Clinicians and GPs will soon be able to better identify patients who are at a higher risk of serious illness from SARS-CoV-2 infection based on a new data-driven risk prediction model, now under development by an Oxford University-led team.
Developed in collaboration with a number of partner universities and NHS Digital, this new model could be applied in a variety of health and care settings, including supporting GPs and specialists in consultations with their patients to provide more targeted advice based on individual levels of risk.
The model could also be used to inform mathematical modelling of the potential impact of national public health policies on shielding and preventing infection and potentially help identify those at highest risk to be vaccinated, when available.
Principal Investigator, Professor Julia Hippisley-Cox, Professor of Epidemiology and General Practice at the University of Oxford’s Nuffield Department of Primary Care Health Sciences said:
‘Driven by real patient data, this risk assessment tool could enable a more sophisticated approach to identifying and managing those most at risk of infection and more serious COVID-19 disease.’

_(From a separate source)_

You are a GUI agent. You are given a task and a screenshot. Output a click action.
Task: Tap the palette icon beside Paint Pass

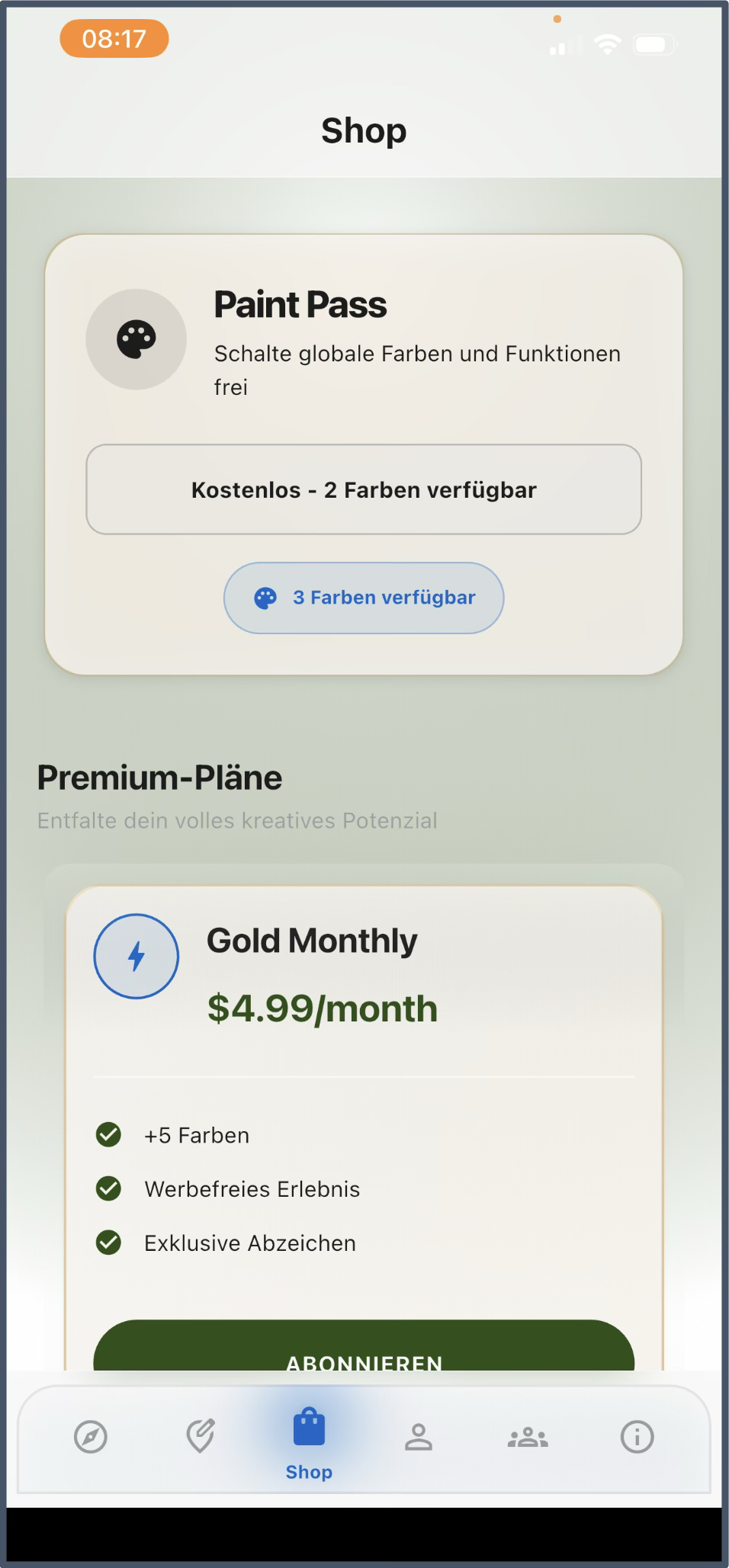coord(136,339)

‘Importantly, it will provide better information for GPs to identify and verify individuals in the community who, in consultation with their doctor, may take steps to reduce their risk, or may be advised to shield.’
In the UK, government guidance on COVID-19 identifies individuals based on three broad categories of risk, with those who are ‘clinically extremely vulnerable’ to the disease previously being advised to shield themselves from the virus.
The model will use routinely collected anonymized electronic health records of 8 million adults in the UK, accessed through the University of Oxford’s QResearch database and linked datasets, to identify factors that can be used to predict those at highest risk of infection and serious illness from COVID-19. These include age, sex, ethnicity, deprivation, smoking status, body mass index, pre-existing medical conditions and current medications.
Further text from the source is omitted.